One simple yet powerful change occurs by creating process norms that set expectations for individual behavior. For example, establishing an expectation that every team member provides input during meetings can help prevent the most aggressive individuals from dominating conversations. Likewise, ensuring that members’ ideas are listened to without premature evaluation or criticism not only makes it safe for people to contribute to the group, but also leads to greater innovation and ability to proactively solve problems. The leader models this behavior and facilitates the new norms by soliciting each team member’s input and ensuring that he is heard.
Developing new norms around a specific and limited number of behaviors can have a significant influence on team EQ. The key behaviors related to EQ are listed below. The changes described are related to the behavioral intelligence skills of self-control, building relationships, and influence. By changing norms around these behaviors, the team will be more effective in predictable ways. It will generate better solutions, it will be more expedient, and it will meet its commitments to other teams in the organization.
Behavioral Intelligence Skills
- Stress Management
- Building Relationships
- Influencing Others
- Motivating Others
When establishing team norms, it is critical that the leader model the new behavior and practice it consistently. People pay more attention to the leader than they do to others. In many ways, the leader sets the tone for the team. By role-modeling effective behavioral intelligence, a set of expectations will be set for others to follow, and new team norms will be established. This can be challenging when altering established patterns of behavior. The leader needs to show the courage to confront individuals who break the team’s norms, as well as forcing the team to evaluate itself and its habits.
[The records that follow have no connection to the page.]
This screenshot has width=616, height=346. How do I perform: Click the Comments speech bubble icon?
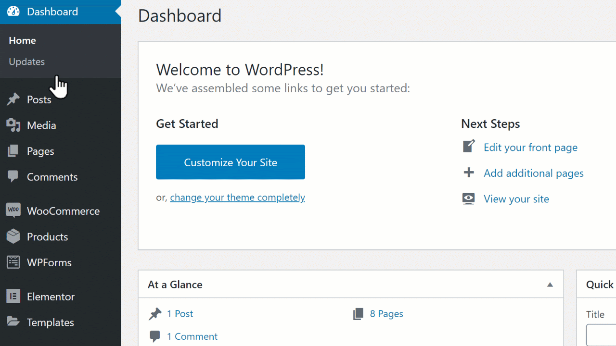click(x=13, y=176)
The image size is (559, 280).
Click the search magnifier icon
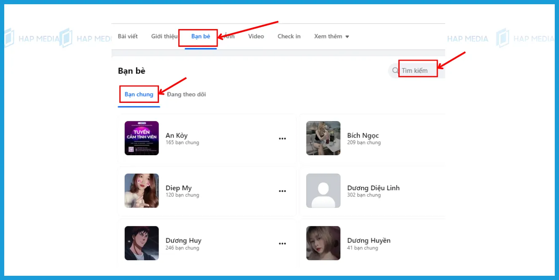(x=395, y=70)
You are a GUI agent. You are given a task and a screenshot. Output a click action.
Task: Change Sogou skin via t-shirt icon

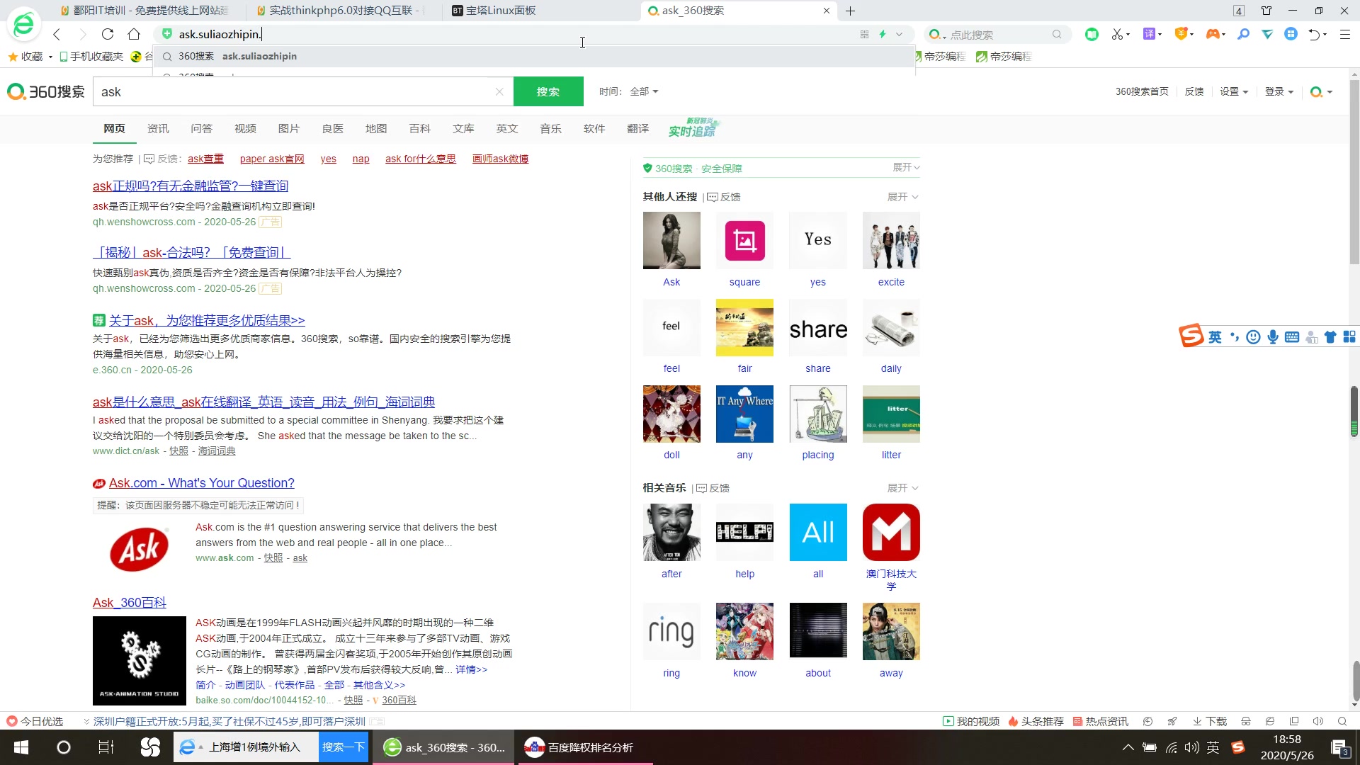coord(1331,338)
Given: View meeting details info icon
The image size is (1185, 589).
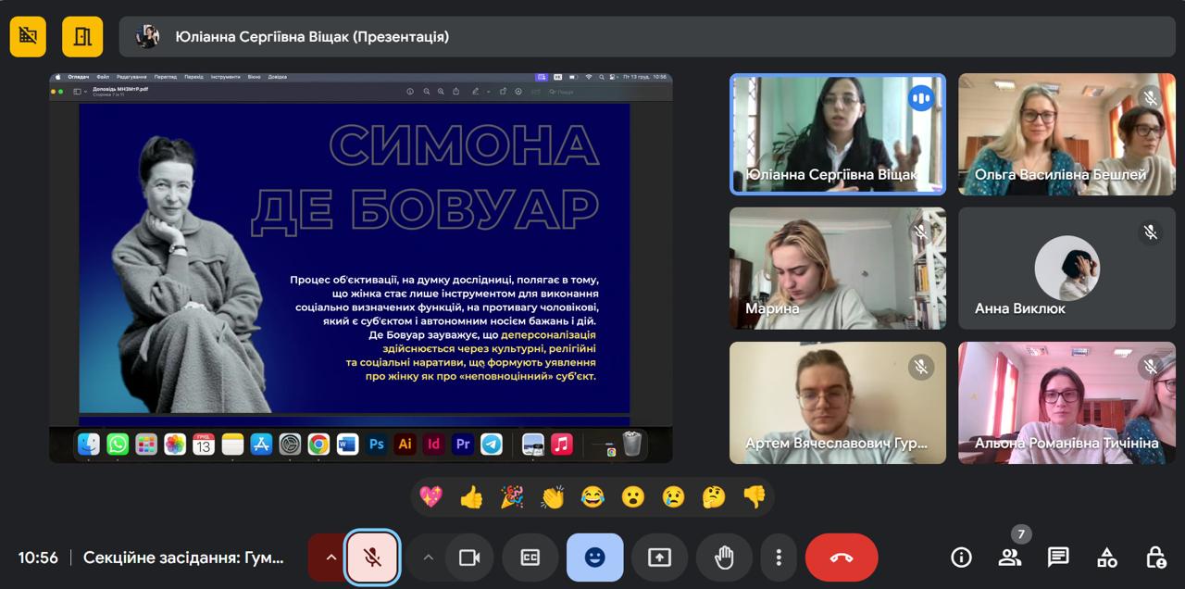Looking at the screenshot, I should tap(961, 558).
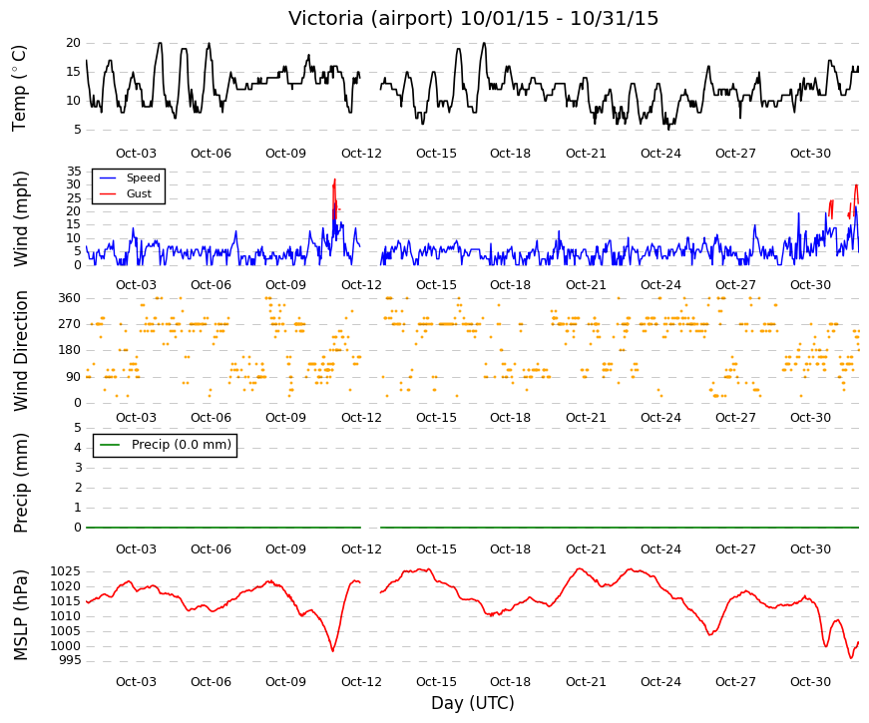Click the Temp (°C) axis label
Screen dimensions: 869x723
(x=19, y=88)
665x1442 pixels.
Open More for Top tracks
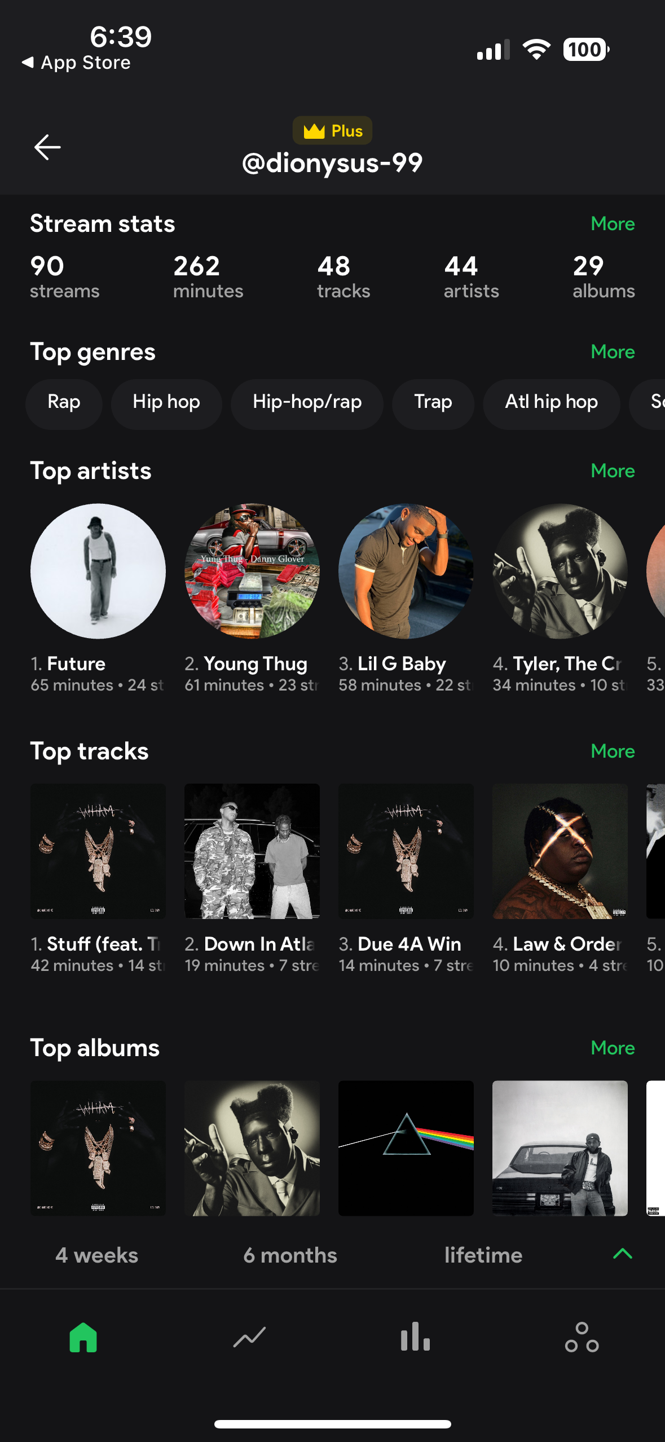click(613, 751)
Inevitably this will lead to greater team self-awareness and ability for the team to manage itself.
As new team habits and behaviors are established and become norms, the collective EQ of the team will increase. Because changing behaviors also changes attitudes. For example, increasing the team’s self-control and relationship management will, over time, enhance each team member’s ability to listen carefully and without judgment to what others are saying, and to empathize with others by taking their perspectives into account. This does not mean that team members will always agree with one another. On the contrary, discussing disagreements in an open way is an indicator of a team with high EQ. Having empathy simply means understanding different perspectives and taking this understanding into account.
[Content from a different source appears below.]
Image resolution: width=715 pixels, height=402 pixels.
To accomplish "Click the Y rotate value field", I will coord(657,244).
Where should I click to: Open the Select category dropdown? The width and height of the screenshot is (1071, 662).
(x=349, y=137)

Team EQ can be enhanced through honest and deliberate analysis of a team’s habits, and through practicing new behaviors that develop more effective team norms. Over time, not only will these new norms lead to better outcomes and a more engaging work environment for team members, but they will increase the emotional self-awareness of the team and its ability to manage itself. Teams that have achieved a high degree of collective EQ become truly effective and productive entities that help organizations achieve their business goals.